On 30 August 2024 (i.e., post the order made by Ball J on 26 August 2024), MWP served a Creditor's Petition on Mr Emmott, arising from his failure to comply with the bankruptcy notice dated 26 August 2024. The Creditor's Petition was listed in the Federal Court of Australia on 12 November 2024. On that day, Judicial Registrar Birchall adjourned the Creditor's Petition for further case management on 18 February 2025 (Exhibit D).
On 4 September 2024, MWP filed a draft notice of motion, together with supporting evidence and submissions, seeking to have the 18 November 2024 hearing date vacated.
As noted above, on 5 September 2024, after determining the matter on the papers, Stevenson J refused the applicant leave to file its notice of motion seeking to have the hearing vacated and, in any event, dismissed the motion.
On 5 September 2024, the applicant emailed Stevenson J's associate and requested a copy of the transcript of the directions hearing before Ball J on 26 August 2024. Evidently, the applicant had ordered a copy of the transcript but as at the date of Mr Wilson's 29th affidavit dated 4 September 2024, it was still awaited. The Court has reviewed that transcript, it forming part of the Court File. Copies of the transcript were made available to counsel for both parties during the course of the hearing before us (MFI 1).
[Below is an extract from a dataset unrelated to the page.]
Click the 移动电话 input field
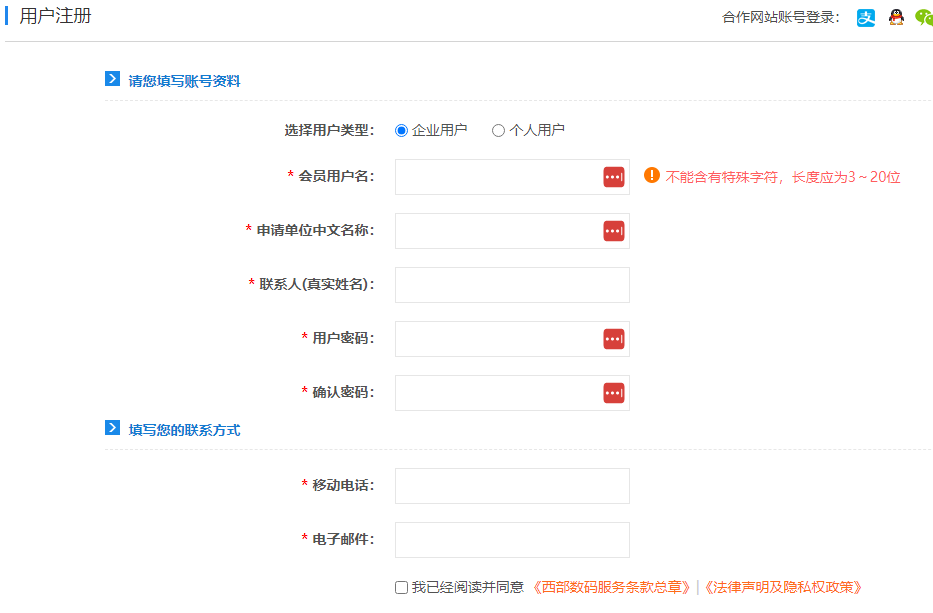This screenshot has height=613, width=933. coord(512,486)
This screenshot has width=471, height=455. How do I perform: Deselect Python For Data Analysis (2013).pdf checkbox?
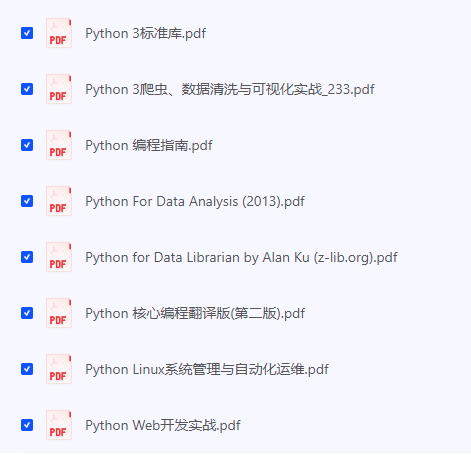27,201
On 23 September 2024, the applicant tried unsuccessfully to file electronically a notice of intention to appeal from Ball J's orders. The applicant contends that it was unable to upload the document due to difficulties in connecting with the Supreme Court's browsers.
On the following day, 24 September 2024 (which is one day after the expiry of the period for filing a notice of intention to appeal), the applicant emailed the Supreme Court Registry and requested that it file a hard copy of the notice of intention to appeal.
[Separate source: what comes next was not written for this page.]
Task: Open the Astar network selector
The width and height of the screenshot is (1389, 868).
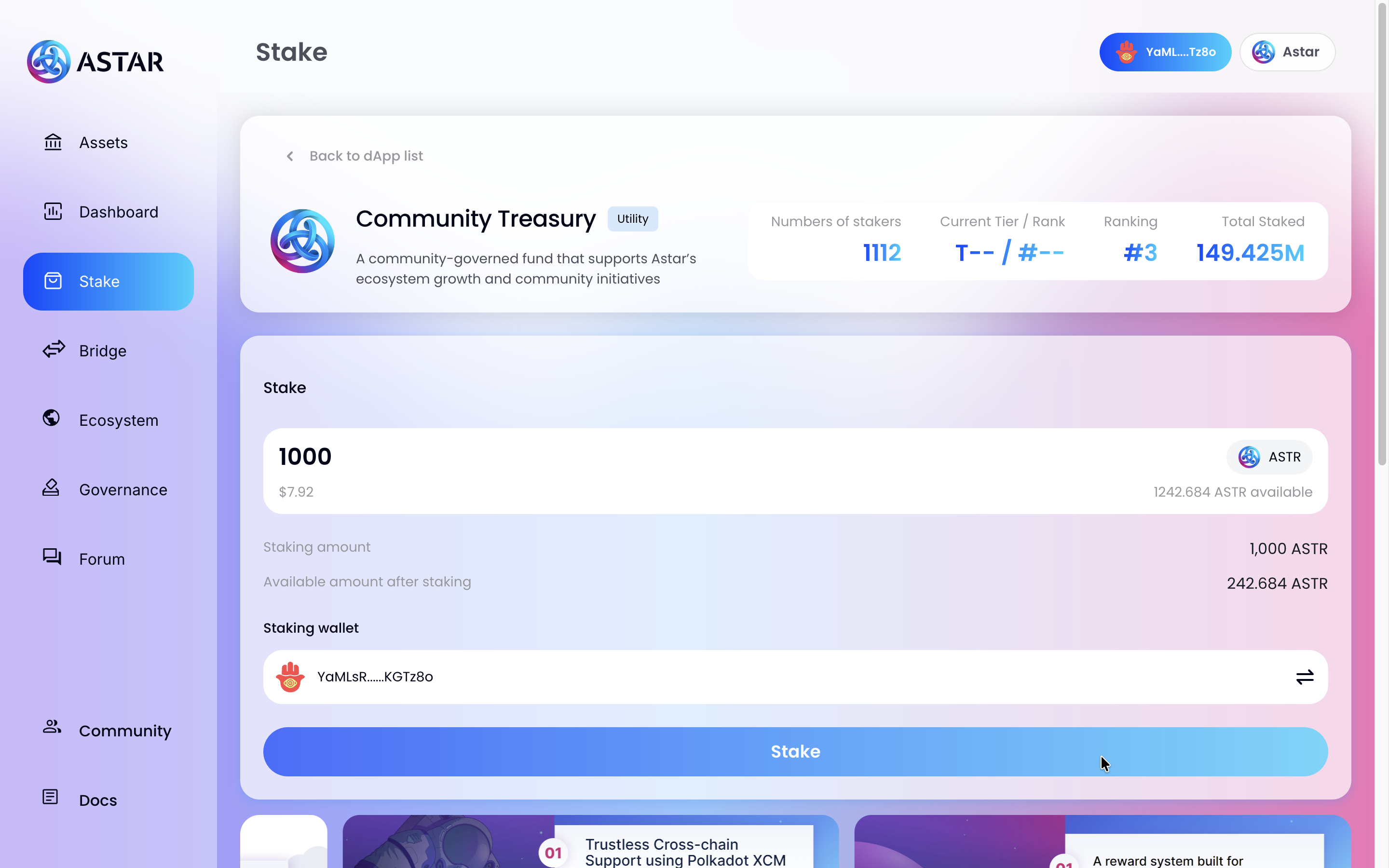Action: tap(1287, 52)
The Registry refused to file the notice of intention to appeal on the basis it was out of time.
On 31 October 2024, the applicant filed its summons seeking leave to appeal.
On 7 November 2024, the applicant filed in this Court a notice of motion seeking an expedited listing and hearing of its summons, and one affidavit in support. The motion was listed for hearing on 18 November 2024 at 9am.
On 10 November 2024, the applicant provided to Hammerschlag CJ in Eq (who is the trial judge for the substantive hearing) a notice of motion in draft, together with a supporting affidavit sworn 10 November 2024 by Mr Wilson, seeking to vacate the trial scheduled to commence next Monday. We understand that, on 13 November 2024, his Honour stood over the applicant's motion to be heard by him at the commencement of the trial next Monday.
On 11 November 2024, the summons seeking leave to appeal filed 31 October 2024 was listed to be heard by us today at 10:15am. In effect, this listing overtook the listing of the hearing of the motion filed 7 November 2024 as referred to at [20] above. Accordingly, at the hearing today that notice of motion was dismissed, without any order as to costs.
In support of the summons seeking leave to appeal, the applicant ultimately relied upon four affidavits sworn by its solicitor, Mr Wilson. The four affidavits are headed the "28th affidavit of M E Wilson of 31 August 2024", the "29th affidavit of M E Wilson of 4 September 2024", the "30th affidavit of M E Wilson of 9 October 2024" and the "1st affidavit of M E Wilson", which according to the applicant's written submissions at [4] is dated 5 November 2024, but in fact is dated 6 November 2024 and was filed on 7 November 2024.
We have not taken into account parts of these affidavits which were not read. In particular, we have paid no regard to some parts of the affidavits which could fairly be described scandalous in terms of criticisms of Ball J's actions. Those criticisms should never have been made by a legal practitioner in the manner in which they were expressed.